H is reaction was simple and humble.
“Wow,” said Thelbert “Thad” Lawson as he got up to accept his award.
“You know what? I need my vice president up here, and my secretary, treasurer and sergeant at arms,” he added. “It takes more than one person to make a change.”
Lawson is 41. Since he was 24, he’s been in prison. The national award he received Tuesday at the Twin Rivers Corrections Unit of the Monroe Correctional Complex is a tribute to the way he’s spent that time.
“You’re fortunate to have a great person who’s very involved in veterans affairs,” Jim Pace, state president of Vietnam Veterans of America, told a group of military-veteran inmates in the Twin Rivers chapel Tuesday evening.
Pace had come to the prison from his home north of Bellingham to present Lawson with the national organization’s Incarcerated Veteran of the Year award.
I’m as curious as you are. The question I wanted answered, before learning how Lawson earned that award, is how did he come to be locked up? What did he do?
Lawson was convicted in 1992 in Chelan County of solicitation to commit murder in the first degree. He shared few details about that and made no excuses. Lawson said he “fell” in 1991 after returning from Army duty in Operation Desert Storm. His case, he said, centered on a plot to kill his wife that involved his wife’s boyfriend.
“Prosecutors called it murder for hire,” said Lawson. “The judge called it 18 years.”
None of that has anything to do with why I drove to Monroe Tuesday. I was invited by Dennis McNamara, a prison volunteer from Monroe who works with inmate veterans. McNamara is so impressed by Lawson, he didn’t want the award to go unnoticed.
“He is a very high-energy person, with many ideas for improvement and growth,” McNamara said.
For two years, Lawson has been president of the Twin Rivers Veterans Action Group-Vietnam Veterans of America Chapter 745. Lawson, who is too young to be a Vietnam veteran, grew up in Cashmere in Chelan County and joined the Army after high school graduation in 1984.
McNamara said just a few of Lawson’s successes at Twin Rivers include: reviving a “Voice of the Vet” newsletter; helping create a 43-page “Felon to Freedom” booklet that lists resources on topics such as post-traumatic stress disorder, health, housing, education and employment; and arranging fundraisers for Matthew House, a Monroe charity that serves inmates’ families.
Lawson has served his time in several prisons around the state. Before coming to Twin Rivers, he helped establish a veterans program at the Washington State Reformatory at the Monroe complex and a religious program at Clallam Bay Corrections Center, McNamara said.
McNamara said Lawson accomplishes so much that it may take three men to fill his shoes after his release, tentatively scheduled for March 8, 2007.
Tuesday’s award ceremony, part of a meeting of the Twin Rivers Veterans Action Group, had the added poignancy of the date – the fifth anniversary of the Sept. 11, 2001, terrorist attacks.

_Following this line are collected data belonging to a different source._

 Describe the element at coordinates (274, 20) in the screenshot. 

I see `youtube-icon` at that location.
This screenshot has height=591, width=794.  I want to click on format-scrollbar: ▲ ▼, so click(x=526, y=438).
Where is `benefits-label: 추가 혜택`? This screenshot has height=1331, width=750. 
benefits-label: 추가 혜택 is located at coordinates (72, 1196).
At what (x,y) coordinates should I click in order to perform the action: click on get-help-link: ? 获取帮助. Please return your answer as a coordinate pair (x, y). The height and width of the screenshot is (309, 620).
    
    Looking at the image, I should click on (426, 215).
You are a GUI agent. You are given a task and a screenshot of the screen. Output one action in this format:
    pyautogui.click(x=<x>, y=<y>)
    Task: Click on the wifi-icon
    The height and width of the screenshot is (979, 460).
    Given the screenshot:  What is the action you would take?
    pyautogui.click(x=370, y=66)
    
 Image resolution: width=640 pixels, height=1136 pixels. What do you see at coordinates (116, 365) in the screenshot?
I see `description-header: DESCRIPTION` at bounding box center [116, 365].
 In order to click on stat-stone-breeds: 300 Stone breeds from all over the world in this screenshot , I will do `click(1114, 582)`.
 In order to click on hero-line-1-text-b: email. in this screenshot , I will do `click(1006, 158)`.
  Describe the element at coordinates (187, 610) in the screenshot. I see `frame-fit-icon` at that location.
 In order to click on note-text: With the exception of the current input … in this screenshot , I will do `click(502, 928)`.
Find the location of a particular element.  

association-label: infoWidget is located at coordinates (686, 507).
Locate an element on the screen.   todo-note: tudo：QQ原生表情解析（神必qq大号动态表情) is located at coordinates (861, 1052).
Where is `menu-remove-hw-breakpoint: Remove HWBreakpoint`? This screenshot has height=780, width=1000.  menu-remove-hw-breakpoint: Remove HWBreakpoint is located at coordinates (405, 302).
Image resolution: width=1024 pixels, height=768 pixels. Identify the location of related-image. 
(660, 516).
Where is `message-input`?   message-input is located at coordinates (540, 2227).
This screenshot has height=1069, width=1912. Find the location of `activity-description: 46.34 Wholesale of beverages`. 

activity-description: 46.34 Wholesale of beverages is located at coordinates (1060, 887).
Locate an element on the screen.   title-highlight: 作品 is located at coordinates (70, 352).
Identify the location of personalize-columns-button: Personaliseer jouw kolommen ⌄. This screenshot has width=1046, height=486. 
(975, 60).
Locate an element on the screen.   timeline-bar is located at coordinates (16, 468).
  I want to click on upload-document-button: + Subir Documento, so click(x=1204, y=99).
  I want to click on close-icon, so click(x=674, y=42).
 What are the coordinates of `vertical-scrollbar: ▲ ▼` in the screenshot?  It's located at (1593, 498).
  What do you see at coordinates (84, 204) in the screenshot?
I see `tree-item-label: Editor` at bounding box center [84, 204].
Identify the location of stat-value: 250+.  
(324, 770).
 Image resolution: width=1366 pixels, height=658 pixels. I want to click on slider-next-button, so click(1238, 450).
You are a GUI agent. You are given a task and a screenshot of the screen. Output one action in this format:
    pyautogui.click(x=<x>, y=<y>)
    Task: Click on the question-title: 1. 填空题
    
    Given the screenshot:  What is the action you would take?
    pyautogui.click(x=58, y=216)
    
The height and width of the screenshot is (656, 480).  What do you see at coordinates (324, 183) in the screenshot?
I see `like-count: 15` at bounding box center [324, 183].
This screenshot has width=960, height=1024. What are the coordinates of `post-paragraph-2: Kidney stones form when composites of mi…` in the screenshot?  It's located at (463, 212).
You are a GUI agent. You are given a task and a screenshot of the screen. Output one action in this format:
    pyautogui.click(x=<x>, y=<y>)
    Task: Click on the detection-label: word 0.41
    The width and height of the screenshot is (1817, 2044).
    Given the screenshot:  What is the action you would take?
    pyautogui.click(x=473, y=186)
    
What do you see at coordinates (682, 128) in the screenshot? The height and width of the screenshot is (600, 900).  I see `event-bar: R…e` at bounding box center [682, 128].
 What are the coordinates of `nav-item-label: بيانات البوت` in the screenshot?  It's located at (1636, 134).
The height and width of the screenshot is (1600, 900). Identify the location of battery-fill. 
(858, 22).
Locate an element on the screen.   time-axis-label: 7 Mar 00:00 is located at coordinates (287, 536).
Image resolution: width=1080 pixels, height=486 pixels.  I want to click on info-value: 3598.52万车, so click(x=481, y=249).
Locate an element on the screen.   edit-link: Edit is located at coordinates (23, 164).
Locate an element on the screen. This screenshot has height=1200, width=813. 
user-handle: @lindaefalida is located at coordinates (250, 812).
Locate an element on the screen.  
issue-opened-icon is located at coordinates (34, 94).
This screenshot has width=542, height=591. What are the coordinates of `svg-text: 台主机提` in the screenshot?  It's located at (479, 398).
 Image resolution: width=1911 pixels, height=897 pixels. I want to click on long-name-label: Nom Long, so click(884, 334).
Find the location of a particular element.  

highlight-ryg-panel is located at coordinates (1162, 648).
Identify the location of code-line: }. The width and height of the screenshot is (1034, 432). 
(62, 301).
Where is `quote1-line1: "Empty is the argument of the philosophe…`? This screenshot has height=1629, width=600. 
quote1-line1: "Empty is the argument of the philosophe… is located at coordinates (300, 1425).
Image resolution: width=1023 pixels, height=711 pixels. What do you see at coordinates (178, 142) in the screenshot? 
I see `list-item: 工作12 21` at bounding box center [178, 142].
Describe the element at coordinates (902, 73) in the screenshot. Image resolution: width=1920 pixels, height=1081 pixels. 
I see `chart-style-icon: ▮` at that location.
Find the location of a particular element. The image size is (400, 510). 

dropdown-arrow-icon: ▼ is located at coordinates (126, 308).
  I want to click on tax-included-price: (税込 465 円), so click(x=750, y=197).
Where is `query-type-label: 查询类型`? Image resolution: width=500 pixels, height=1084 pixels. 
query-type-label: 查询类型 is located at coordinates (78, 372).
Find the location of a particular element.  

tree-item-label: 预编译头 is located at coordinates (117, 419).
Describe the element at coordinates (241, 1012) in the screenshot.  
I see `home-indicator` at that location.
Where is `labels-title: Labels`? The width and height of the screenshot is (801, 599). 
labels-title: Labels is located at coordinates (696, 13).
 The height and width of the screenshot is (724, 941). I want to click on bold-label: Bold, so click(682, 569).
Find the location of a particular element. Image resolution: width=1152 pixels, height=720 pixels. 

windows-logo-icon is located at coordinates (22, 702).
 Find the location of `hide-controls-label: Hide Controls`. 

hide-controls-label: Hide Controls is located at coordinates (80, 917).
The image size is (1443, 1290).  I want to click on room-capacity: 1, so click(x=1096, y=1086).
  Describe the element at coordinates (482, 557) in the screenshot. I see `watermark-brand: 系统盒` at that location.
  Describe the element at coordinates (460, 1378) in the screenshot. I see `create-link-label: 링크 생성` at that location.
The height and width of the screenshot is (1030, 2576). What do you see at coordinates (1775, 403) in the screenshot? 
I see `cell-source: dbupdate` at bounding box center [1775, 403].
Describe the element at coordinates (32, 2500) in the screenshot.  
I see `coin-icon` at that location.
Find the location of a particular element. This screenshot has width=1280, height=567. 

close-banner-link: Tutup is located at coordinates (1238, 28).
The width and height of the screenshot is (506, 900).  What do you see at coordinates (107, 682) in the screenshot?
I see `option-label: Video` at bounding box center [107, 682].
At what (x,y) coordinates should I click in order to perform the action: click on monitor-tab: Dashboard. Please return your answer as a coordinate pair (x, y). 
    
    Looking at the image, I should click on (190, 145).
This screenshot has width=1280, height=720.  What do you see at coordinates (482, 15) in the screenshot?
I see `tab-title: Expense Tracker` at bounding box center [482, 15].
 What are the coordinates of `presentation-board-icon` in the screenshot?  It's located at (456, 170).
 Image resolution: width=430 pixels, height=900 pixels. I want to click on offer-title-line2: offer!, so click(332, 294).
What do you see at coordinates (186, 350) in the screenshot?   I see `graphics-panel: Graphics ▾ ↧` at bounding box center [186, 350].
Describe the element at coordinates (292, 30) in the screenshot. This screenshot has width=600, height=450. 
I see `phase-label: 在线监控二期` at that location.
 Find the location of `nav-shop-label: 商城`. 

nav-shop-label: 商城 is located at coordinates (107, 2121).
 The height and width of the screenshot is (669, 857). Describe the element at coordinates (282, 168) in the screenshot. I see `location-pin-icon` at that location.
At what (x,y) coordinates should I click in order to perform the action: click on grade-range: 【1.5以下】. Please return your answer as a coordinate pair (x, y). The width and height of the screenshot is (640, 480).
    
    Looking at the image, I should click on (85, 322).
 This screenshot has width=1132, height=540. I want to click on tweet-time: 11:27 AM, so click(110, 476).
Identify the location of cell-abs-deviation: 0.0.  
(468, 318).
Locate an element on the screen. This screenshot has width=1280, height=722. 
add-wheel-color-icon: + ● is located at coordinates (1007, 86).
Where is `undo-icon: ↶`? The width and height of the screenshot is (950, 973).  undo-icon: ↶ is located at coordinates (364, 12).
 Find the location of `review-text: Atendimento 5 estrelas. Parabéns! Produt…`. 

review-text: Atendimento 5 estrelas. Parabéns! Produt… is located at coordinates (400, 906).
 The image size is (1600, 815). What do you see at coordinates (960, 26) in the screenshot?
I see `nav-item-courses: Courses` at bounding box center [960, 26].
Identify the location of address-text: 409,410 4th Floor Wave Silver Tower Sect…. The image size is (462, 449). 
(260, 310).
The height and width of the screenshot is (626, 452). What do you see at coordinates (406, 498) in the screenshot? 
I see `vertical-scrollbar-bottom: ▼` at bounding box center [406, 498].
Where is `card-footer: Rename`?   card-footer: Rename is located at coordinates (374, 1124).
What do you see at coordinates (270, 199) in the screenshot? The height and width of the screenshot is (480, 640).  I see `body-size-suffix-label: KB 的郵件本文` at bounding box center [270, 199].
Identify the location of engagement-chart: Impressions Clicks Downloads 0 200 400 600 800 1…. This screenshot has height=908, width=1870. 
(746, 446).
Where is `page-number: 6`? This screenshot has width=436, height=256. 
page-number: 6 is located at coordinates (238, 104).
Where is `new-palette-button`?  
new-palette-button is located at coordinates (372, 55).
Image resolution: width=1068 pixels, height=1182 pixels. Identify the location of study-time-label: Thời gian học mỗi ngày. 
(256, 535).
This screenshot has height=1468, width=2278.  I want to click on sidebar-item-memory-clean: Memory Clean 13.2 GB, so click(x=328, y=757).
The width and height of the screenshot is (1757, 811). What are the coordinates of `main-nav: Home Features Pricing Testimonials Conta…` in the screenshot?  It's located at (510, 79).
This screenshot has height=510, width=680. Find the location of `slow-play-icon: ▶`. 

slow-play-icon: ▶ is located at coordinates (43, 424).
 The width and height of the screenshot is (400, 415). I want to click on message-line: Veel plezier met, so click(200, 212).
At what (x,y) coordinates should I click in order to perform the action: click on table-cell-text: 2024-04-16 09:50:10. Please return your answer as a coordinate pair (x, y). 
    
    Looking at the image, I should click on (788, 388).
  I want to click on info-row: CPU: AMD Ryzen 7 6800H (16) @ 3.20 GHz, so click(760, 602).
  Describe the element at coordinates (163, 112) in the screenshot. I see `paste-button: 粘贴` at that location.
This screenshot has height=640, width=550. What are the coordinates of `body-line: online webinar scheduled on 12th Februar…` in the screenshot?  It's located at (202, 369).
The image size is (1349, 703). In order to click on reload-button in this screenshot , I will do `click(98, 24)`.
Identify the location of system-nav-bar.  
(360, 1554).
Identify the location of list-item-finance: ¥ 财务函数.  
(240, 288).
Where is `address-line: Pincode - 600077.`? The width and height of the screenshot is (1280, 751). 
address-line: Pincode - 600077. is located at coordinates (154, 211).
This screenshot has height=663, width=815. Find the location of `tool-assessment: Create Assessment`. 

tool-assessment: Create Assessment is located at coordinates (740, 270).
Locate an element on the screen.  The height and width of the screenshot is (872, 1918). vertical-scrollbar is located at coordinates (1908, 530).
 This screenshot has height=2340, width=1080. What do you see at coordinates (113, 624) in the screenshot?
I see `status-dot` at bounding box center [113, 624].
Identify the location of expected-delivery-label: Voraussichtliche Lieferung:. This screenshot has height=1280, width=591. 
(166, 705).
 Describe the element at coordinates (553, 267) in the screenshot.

One guest speaker was Army veteran Jim Botts, who works at a Monroe car dealership.
He told the inmates of an effort at work several years ago to send M&M’s candies to American forces in Iraq. “Two-and-a-half years later, I’m still getting letters thanking me,” Botts said. The horrors of Sept. 11, Botts said, “woke up volunteerism in America.”
“What about guys like you?” Botts asked the men. “The only thing you can do is support those who’ve been willing to fight.”
At the Vietnam Veterans of America national leadership conference this summer in Tucson, Ariz., there was no question about the award. Lawson was the standout, said Pace, the head of Washington state’s group.
Pace and other guests spoke to about 60 inmates, a group diverse in age, appearance and demeanor, but all with military service in common. They stood for the color guard, proudly said the Pledge of Allegiance, and respectfully listened to speakers in the chapel.
“When I see kids coming back from the war, I spot things. I spot trouble,” Pace told the men. “If we’d had vet centers and other help when you were coming back, some of you might not be here today.”
With his release next year, Lawson hopes to finish a college education he started in prison. He feels blessed to have supportive parents who have visited regularly. “My mom and dad have always been proud of me,” he said.
His goal could bring him back behind bars in a whole new capacity. “I want to start helping incarcerated veterans,” Lawson said. Judging by the reaction of the other men as Lawson accepted his plaque, he’s well on his way to that goal.
Clearly, I don’t know this man’s whole story. I know this: His years behind bars have not been wasted.